Minimal hardware requirements
If we want broad participation then the hardware requirements for running a node should be as small as possible. I would propose using something like a raspberry pi as a possible baseline.
A starting point for hardware goals:
- ability to run the node with <500MB of available ram
- nodes can be ephemeral, operating purely from memory, persisting minimal data between runs, and not persisting any network data between runs.
- nodes can easily validate the content of the data they store against the header chain with a single CPU core.
Inherent load balancing
The network should contain a mix of full nodes, nodes with partial state, and nodes that only have ephemeral state. It would be ideal if the protocol could exhibit basic load balancing across the different participants.

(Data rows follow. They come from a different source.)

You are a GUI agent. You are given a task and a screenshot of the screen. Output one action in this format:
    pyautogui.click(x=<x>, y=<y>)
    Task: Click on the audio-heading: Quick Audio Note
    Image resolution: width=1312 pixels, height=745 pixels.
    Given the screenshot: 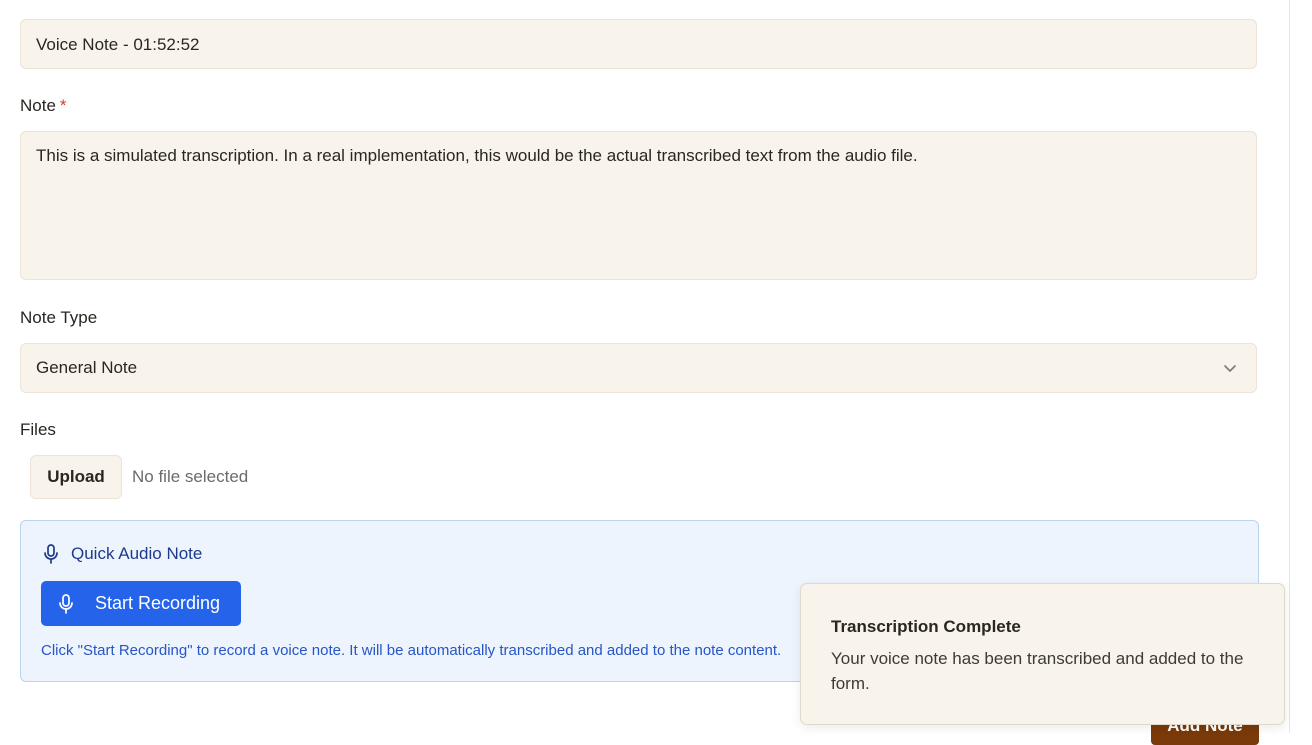 What is the action you would take?
    pyautogui.click(x=122, y=554)
    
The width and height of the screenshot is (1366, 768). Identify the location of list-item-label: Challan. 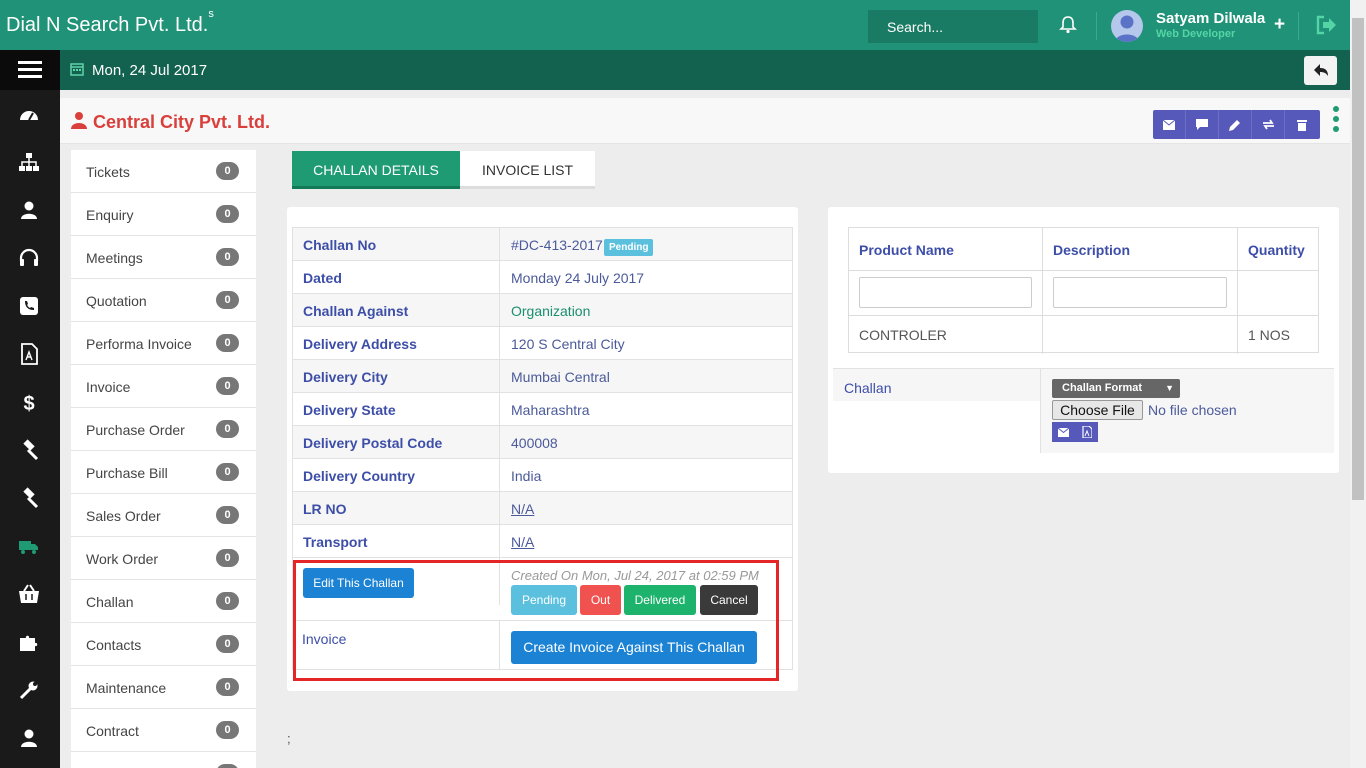
(110, 602).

For example, ephemeral nodes may be able to handle more of the routing, while full nodes can handle a larger quantity of the actual data retrieval.
Bittorrent swarming behavior when possible
We should aim for bittorrent style swarming behavior whenever possible. Some of this can be accomplished simply by having well documented conventions.

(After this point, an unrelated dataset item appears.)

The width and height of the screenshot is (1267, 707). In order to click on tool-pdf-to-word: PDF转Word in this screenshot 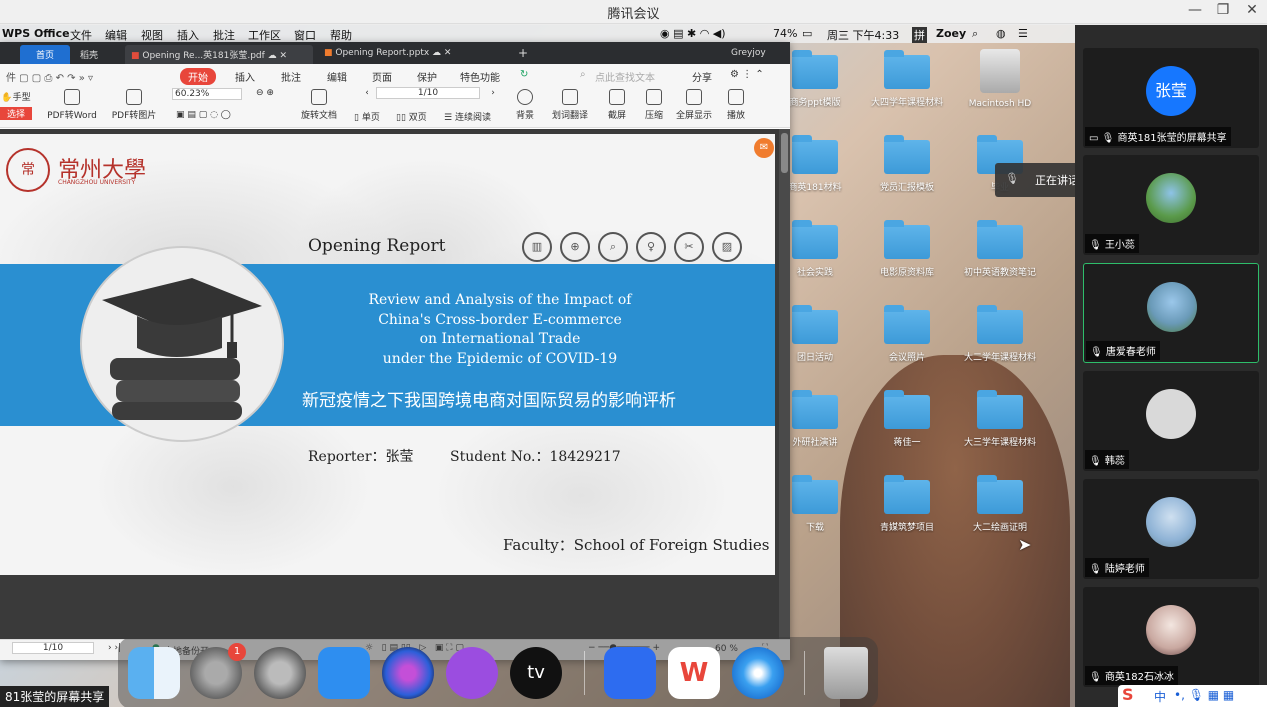, I will do `click(72, 105)`.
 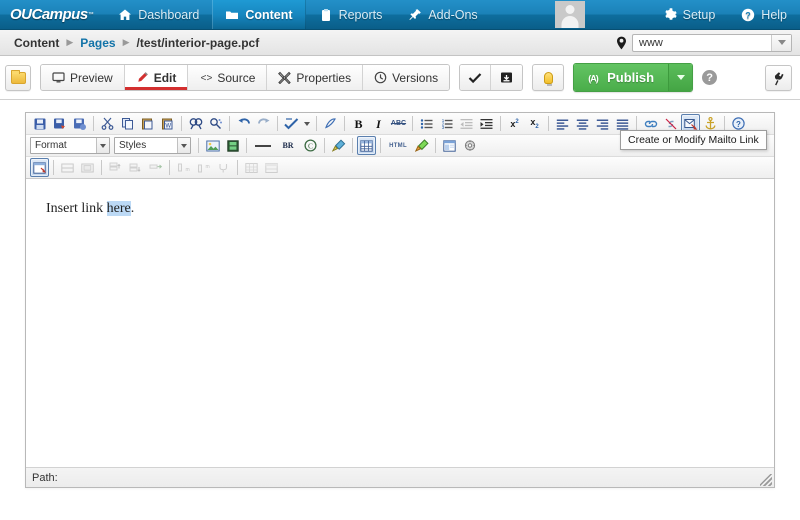 I want to click on superscript-icon: x2, so click(x=514, y=124).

Example: Naive implementation of state sync is to walk the state trie from one side to the other, fetching all of the data via this simple iterative approach. We can alter this approach by using the block hash of every
Nth block to determine the path in the state trie where clients would start traversing the trie. This produces emergent behavior that all clients which are currently syncing the state will converge on requesting the same data which better utilizes the caches of the nodes serving the data as well as allowing partially synced nodes to more reliably be able to serve other partially synced nodes.

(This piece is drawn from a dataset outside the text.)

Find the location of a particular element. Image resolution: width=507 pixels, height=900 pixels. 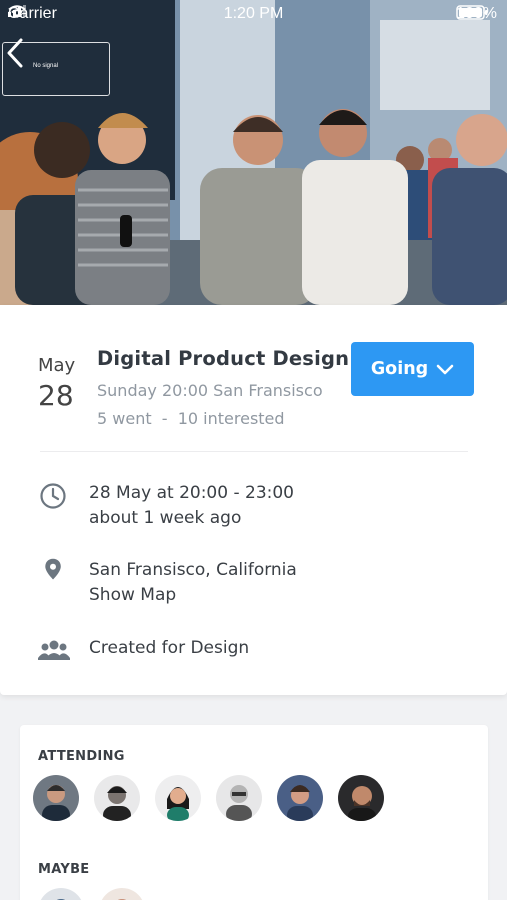

attending-heading: ATTENDING is located at coordinates (82, 756).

This approach should be able to be replicated across other node behaviors and the simple process of documenting “best practices” should go a long way.
Another option would be ensuring that requests are easy to cache which lets nodes which have recently routed a request to cache the result and return it on a subsequent request for the same or similar data.
Likely problems and issues that need to be thought about.
Header Chain Availability
Ideally, every participant of this network would store the full header chain, however, the storage requirements may be too steep for the types of nodes we expect to participate in this network.
Thus, we may need a mechanism to efficiently prove that a given header is part of the canonical chain, assuming that all nodes track some number of recent headers.
It may be ok to require all participants to sync the entirety of the header chain and do some sort of data processing on it, but allow them to then discard the data. Can we do something fancy here?
TODO: Look into Eth2 research on how they do this for their light protocol. Something like a set of nested merkle tries which allow for a tuneable lightweight mechanism, though it appears it would require nodes to either trust someone to provide this data for them upon joining the network, or to fully process the canonical header chain to produce these merkle tries since they are not part of the core protocol.
A simple attack vector is to create multiple nodes which “eclipse” a portion of the network, giving the attacker control over the data for that portion of the network. They could then refuse to serve requests for that data.
We may need some mechanism to place soft limits or throttling on leeching peers. The ideal state of the network is to have a very large number of participants which are all both regularly requesting and serving data. We however should not rely on this naturally occuring since there is a natural tragedy of the commons problem that arrises from any node behavior which requests significantly more data than it serves.
It is more likely that this network could fully lose a piece of data. In this case the network needs a mechanism to heal itself. Intuition suggest a single benevolent full node could monitor the protocol for missing data and then provide that data.